14

I have a message (or warning or error) containing Unicode characters. (The string has UTF-8 encoding.)

x <- "\u20AC \ub124" # a euro symbol, and Hangul 'ne'
## [1] "€ 네"
Encoding(x)
## [1] "UTF-8"

Under Linux, this prints OK in a message if the locale is UTF-8 (l10n_info()$`UTF-8` returns TRUE).

I can force this, by doing, e.g.,

devtools::with_locale(
  c(LC_CTYPE = "en_US.utf8"),
  message(x)  
)
## € 네

Under Windows there are no UTF-8 locales, so I can't find an equivalent way to enforce correct printing. For example, with a US locale, the Hangul character doesn't display properly.

devtools::with_locale(
  c(LC_CTYPE = "English_United States"),
  message(x)  
)
## € <U+B124>

There's a related problem with Unicode characters not displaying properly when printing data frames under Windows. The advice there was to set the locale to Chinese/Japanese/Korean. This does not work here.

devtools::with_locale(
  c(LC_CTYPE = "Korean_Korea"),
  message(x)  
)
## ¢æ ³×   # equivalent to iconv(x, "UTF-8", "EUC-KR")

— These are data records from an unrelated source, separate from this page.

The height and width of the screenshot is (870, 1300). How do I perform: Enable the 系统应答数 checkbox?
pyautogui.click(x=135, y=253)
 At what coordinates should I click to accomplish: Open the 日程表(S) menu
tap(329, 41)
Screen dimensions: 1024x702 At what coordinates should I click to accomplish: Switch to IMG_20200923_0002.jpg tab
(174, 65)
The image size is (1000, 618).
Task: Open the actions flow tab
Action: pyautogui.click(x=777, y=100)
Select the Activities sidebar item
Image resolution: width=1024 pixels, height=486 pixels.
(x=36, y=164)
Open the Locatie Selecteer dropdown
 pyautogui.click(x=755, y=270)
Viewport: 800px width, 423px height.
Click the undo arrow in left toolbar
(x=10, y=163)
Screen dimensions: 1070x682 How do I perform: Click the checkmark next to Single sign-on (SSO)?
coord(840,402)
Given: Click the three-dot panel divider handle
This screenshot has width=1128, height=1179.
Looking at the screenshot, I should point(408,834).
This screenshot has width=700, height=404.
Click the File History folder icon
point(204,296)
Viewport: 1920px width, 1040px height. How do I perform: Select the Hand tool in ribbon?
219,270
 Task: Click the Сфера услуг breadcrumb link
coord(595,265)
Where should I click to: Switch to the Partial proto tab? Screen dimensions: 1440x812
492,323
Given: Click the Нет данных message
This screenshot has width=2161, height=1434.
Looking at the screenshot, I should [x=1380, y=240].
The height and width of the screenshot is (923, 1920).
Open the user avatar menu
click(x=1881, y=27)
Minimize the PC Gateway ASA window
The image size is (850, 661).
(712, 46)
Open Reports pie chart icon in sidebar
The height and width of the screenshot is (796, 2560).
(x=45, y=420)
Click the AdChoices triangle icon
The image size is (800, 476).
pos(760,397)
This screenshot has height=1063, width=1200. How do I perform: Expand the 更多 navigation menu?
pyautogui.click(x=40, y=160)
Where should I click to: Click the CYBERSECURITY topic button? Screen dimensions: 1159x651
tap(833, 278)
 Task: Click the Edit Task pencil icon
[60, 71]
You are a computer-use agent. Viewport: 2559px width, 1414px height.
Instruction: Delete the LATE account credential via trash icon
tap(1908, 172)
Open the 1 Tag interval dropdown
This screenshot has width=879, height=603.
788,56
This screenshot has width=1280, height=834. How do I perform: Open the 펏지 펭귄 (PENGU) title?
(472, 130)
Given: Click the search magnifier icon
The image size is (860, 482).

How can I get UTF-8 messages, warnings and errors to display correctly under Windows?

Community
  • 1
  • 1
Richie Cotton
  • 118,240
  • 47
  • 247
  • 360
  • Which Windows version are you referring to? I suspect that you cannot solve this problem on Windows 7, but maybe other versions finally gained proper Unicode support. (I do not hold my breath however) – mpiktas Sep 22 '15 at 10:38
  • @mpiktas I tested it under Windows 7, though AFAIK, R doesn't support UTF-8 locales for newer versions of Windows either, so I suspect the problem applies to all versions. Happy to be proved wrong. – Richie Cotton Sep 22 '15 at 10:47
  • 1
    I suspect that there is something going in with printing to stderr. `message` prints to stderr and then we have a problem: compare `cat(x, file = stdout())` to `cat(x, file = stderr())`. I tried looking into R source code and I only managed to find out that printing to stdout and to stderr is done via different functions, but I lack knowledge in R internals to find where are the roots of the problem. – mpiktas Sep 22 '15 at 12:16
  • Also if you look into `Encoding(capture.output(print(x)))` you will see that encoding is not "UTF-8". So I can only surmise, that somewhere along encoding information gets mangled when printing to stderr. – mpiktas Sep 22 '15 at 12:50
  • 3
    @mpiktas Yes, the problem with `capture.output` is a bug I spotted the other day. https://bugs.r-project.org/bugzilla3/show_bug.cgi?id=16539, and I've submitted this stderr issue as another bug https://bugs.r-project.org/bugzilla3/show_bug.cgi?id=16543 – Richie Cotton Sep 22 '15 at 18:35
  • There's also a bug in RStudio that causes incorrect display. https://support.rstudio.com/hc/communities/public/questions/205382758-UTF-8-strings-do-not-print-correctly-to-stderr-under-Windows – Richie Cotton Sep 28 '15 at 10:24

1 Answers1

1

I noticed that the help for the function Sys.setlocale() in R says this: "LC_MESSAGES" will be "C" on systems that do not support message translation, and is not supported on Windows.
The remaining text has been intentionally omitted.